The root mount point for all containers is \teamdrive\ by default. This path is stored in the ContainerRoot system setting. The username of the user is added to this path to produce the mount point for each individual container. For example the user for user “td_user_1” is \teamdrive\td_user_1.

Under this directory, the TeamDrive agent stores the “meta data” (file names and directory structure) of the Spaces that have been entered, as well as a disk cache for any files in transit.

Note

The Space data stored by the TeamDrive Agents is store in unencrypted form. For this reason, security of the Docker host system is extremely important.

Background Tasks Performed by td-webportal

The td-webportal process is a service that executes background tasks scheduled by the Web Portal.

It uses the Yvva daemon yvvad to run the following background tasks at a definable regular interval:

  • Remove Idle Containers:

    The purpose of this task is to remove containers that are no longer being used.

    When a user session times out, the container running the associated TeamDrive Agent exits (stops executing). When this happens the container is not removed. It remains in the system and is simple restarted when the user logs in again.

    This task removes containers that are unused for for a certain amount of time (indicated by the IdleContainerTimeout). This period should be longer than the regular user session timeout.

    Containers that are removed are automatically recreated by the Web Portal when the user logs in again. The only difference is that login process takes a little bit longer because the container must be created and then started, instead of just restarted if the container already exists.

  • Delete Container Storage:

    This task removes container data if a container is unused for a certain period of time (as specified by the ContainerStorageTimeout setting. The container data is the data stored under the ContainerRoot directory for a particular container, for example: the directory \teamdrive\td_user_1 for the user “td_user_1”.

    The purpose of the task is to free up unused disk space.

    If a user logs in again after the container data has been deleted the user will find that all of his Spaces have been set to “Inactive”. This means that he has to enter a Space again in order to access the data. Since this could inconvenient and time consuming the ContainerStorageTimeout should be set to a fairly large period, for example 1 month.

  • Remove Old Images:

    The purpose of this task is to remove containers so that the TeamDrive Agent version used by the Web Portal can be upgraded.

    The TeamDrive Agent running in a container is never updated “in place”. Instead, the Web Portal waits for a container to be removed, and then the new TeamDrive Agent version is used when a new container is created.

    This task specifically removes containers that are running an old TeamDrive Agent image. The current (and new) TeamDrive Agent image to be used is specified using the ContainerImage setting.

    There are a number of settings which control the behaviour of this task: RemoveOldImages, OldImageTimeout and OldImageRemovalTime.

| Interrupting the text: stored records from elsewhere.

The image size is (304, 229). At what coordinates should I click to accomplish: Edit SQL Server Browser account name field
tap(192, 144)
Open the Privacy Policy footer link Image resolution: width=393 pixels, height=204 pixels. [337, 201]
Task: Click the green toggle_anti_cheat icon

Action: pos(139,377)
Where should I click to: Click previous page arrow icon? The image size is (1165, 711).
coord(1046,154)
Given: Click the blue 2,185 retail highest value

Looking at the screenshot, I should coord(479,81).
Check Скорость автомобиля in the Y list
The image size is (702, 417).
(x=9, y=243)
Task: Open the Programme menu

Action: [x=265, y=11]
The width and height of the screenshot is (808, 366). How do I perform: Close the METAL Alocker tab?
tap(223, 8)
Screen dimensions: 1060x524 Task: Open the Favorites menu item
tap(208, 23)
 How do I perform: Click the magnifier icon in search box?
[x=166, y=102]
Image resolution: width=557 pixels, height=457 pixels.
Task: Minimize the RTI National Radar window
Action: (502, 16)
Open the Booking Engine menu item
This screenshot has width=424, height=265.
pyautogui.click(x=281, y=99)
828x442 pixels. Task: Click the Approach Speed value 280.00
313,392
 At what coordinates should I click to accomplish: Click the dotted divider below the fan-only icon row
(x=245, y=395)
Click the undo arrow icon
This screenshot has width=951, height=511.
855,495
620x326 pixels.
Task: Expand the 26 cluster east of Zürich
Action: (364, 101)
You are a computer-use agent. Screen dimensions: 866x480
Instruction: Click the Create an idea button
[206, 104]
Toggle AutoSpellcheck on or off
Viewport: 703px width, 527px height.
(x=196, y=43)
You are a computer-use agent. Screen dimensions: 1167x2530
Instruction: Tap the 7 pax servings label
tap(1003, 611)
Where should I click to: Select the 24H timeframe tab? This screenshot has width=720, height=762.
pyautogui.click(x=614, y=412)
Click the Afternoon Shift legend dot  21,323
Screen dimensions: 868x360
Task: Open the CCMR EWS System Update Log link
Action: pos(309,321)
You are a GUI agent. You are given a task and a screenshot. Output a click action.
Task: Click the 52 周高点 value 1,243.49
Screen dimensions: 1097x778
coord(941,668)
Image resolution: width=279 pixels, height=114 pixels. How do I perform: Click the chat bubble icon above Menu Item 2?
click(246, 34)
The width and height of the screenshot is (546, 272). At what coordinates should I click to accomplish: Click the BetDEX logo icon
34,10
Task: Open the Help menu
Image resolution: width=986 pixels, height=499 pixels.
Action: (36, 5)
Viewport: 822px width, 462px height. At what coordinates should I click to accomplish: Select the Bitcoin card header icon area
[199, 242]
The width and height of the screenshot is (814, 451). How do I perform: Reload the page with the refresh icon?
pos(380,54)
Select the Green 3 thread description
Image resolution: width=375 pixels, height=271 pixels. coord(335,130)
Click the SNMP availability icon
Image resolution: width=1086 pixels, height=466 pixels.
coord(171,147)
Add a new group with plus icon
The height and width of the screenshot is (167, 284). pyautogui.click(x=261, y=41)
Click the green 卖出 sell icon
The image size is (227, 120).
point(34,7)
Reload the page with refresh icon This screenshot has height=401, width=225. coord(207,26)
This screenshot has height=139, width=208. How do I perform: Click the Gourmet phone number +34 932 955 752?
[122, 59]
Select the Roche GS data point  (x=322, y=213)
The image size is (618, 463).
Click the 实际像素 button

    RemoveOldImages must be to True to enable this task. OldImageTimeout is the time, in seconds, that a container with an old image must be idle before it is removed. Zero means the container is removed, even if it is running. OldImageRemovalTime is used to specify when containers with old images should be removed. You can set it to “now”, to remove the containers immediately, if set to “never”, then containers are only removed if the OldImageTimeout is exceeded. This vsettingalue can also be set to a time (e.g. 03:00, format: hh:mm), or a date (format YYYY-MM-DD hh:mm).